Friday, 27 July 2012

On Social Security and Pensions

Throughout Europe, a lot of fuss has been going on concerning the retirement age in several countries, most notably the Southern European ones (well given the whole charade about austerity measures and bailouts no wonder these came up as well!). The fact that the population is aging has made EU leaders (and economists) promote ideas to help safeguard the social security schemes of each nations. For example, Germany has imposed  a plan where the retirement age will gradually increase by a month per year, to reach 67 years of age by 2029.
In my opinion, this idea of having just a fixed age that someone has to retire is inherently wrong. Let me illustrate this with a short example:
Jack and John are of the same age. However Jack started working at age 18 right after he finished high school and John at 23 after finishing university with a Masters degree. Thus when they will both retire at age 65 Jack would have worked for 47 years (wow that sounds a lot!) and John for 42. If they both started off with the same salary and getting similar raises each year then at the time of retirement Jack would have accumulated a lot more than John. And of course a wise guy (we will call him hmmm.... Wolfgang) would answer ''Well, duh Euronomist isn't it simple? Jack's pension will be greater than John's!".
True Wolfgang. But think about this: if the worker is satisfied with retiring at age 63 after working for 45 years and get a smaller pension than he would have gotten had he worked for another 2 why not allow him or her the luxury? Why not devise a plan that would allow a worker to retire after working for certain number of years even if he is younger than the retirement age?
At this time Wolfgang would have started arguing about the feasibility of such a plan with an aging population. This would mean that the number of years that a person should work must be analogous to the life expectancy in that country. Thus if the life expectancy in Germany is greater than in Mozambique then number of years required in the former should be greater than the ones in the latter country. And to cope with rising life expectancy one may also rise this amount of years by e.g. a month per year. A direct benefit of this is that it would reduce the number of people that work without a contract as it would be beneficial to them to report that time.
I have also been thinking about making the retirement age just a point where one may just start enjoying the benefits of pension schemes with the opportunity to work. When I say work I do not obviously mean heavy duty things like building or digging or whatever but some sort of government work where pensioners would -if they wanted to- work for a small salary doing something that would please them like taking care of public gardens in their neighborhood or aiding in government charities. This could be a part-time job which would last up to a maximum of 5-8 years or until the citizen is deemed unfit for the job.
Admit it Wolfgang. Most retirees do not want just to sit around at their homes all day, having nothing to do. Getting them enabled in a job (even with just a small, basic salary which would be added to their pension) would mean that the government will be able to complete its needs cheaper, making at the same time, a lot of pensioners happier.
As for the youngsters who might believe that senior citizens are out to get their jobs think again: They would only be hired at a specific number per year, replacing mostly other seniors who held the job before them and most importantly it would be a part-time job. No youngster hopes for just a part-time job to feed his/her family and sustain a certain standard of living. What should be given is incentives to young people to start on their own, doing what they wish and not following the ideas and notions of the previous generations. But, more on incentives and start-ups later on. Stay tuned!

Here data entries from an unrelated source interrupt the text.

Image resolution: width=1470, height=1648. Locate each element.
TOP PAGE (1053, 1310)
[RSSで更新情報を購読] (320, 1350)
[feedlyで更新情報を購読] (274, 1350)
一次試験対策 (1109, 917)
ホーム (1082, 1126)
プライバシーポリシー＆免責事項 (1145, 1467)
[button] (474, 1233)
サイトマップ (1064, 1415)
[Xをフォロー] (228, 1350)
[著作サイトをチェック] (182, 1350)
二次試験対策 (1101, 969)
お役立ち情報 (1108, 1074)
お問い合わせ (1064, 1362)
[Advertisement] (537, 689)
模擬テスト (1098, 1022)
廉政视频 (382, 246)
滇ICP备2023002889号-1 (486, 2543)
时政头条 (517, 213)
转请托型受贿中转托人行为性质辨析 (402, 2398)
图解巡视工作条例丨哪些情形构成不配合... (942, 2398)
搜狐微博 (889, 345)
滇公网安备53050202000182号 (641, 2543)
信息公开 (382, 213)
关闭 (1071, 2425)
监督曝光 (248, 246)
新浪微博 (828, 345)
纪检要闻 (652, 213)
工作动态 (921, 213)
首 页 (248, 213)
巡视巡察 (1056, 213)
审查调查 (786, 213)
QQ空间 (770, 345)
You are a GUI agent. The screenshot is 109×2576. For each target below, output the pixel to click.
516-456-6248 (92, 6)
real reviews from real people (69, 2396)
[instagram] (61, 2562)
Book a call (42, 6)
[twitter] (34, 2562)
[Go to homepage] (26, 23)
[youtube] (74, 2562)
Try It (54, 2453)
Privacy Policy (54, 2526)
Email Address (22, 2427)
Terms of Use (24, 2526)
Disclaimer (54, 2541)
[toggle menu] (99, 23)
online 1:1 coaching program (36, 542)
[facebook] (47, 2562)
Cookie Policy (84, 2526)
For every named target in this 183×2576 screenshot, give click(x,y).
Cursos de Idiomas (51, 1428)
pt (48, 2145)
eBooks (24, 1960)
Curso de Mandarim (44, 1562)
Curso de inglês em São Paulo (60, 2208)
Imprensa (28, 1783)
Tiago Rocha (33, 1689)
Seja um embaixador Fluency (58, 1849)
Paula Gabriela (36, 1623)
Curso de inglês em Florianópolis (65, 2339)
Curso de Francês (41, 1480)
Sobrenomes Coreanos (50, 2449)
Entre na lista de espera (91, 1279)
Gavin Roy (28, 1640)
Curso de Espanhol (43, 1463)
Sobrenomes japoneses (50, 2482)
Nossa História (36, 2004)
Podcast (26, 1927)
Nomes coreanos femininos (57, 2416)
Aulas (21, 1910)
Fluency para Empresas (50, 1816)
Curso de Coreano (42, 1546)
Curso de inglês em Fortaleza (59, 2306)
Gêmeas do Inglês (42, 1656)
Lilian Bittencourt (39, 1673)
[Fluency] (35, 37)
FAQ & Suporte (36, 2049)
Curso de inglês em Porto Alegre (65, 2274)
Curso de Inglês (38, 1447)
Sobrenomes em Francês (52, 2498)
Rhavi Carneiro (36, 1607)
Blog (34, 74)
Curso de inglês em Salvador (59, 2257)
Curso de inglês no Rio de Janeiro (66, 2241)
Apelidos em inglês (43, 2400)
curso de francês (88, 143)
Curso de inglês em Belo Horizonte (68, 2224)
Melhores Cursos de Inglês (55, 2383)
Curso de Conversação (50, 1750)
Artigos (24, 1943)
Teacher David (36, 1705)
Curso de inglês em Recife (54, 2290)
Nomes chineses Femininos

P.S. I am under the impression that the age of 67-68 which is proposed as the age of retirement is due to the fact that academics (think economists here) retire at that age. Well, let me think, 3-4 years of a degree, 1-2 for a Masters and 4-5 for a PhD, if you are a genius then you start working at 26 (most of the academia start working at 28 if they are lucky enough to finish their PhD on time) which leaves you with 42 years of work. Hmm why wouldn't they propose the age of 69 then? Is it because of the sexual connotation?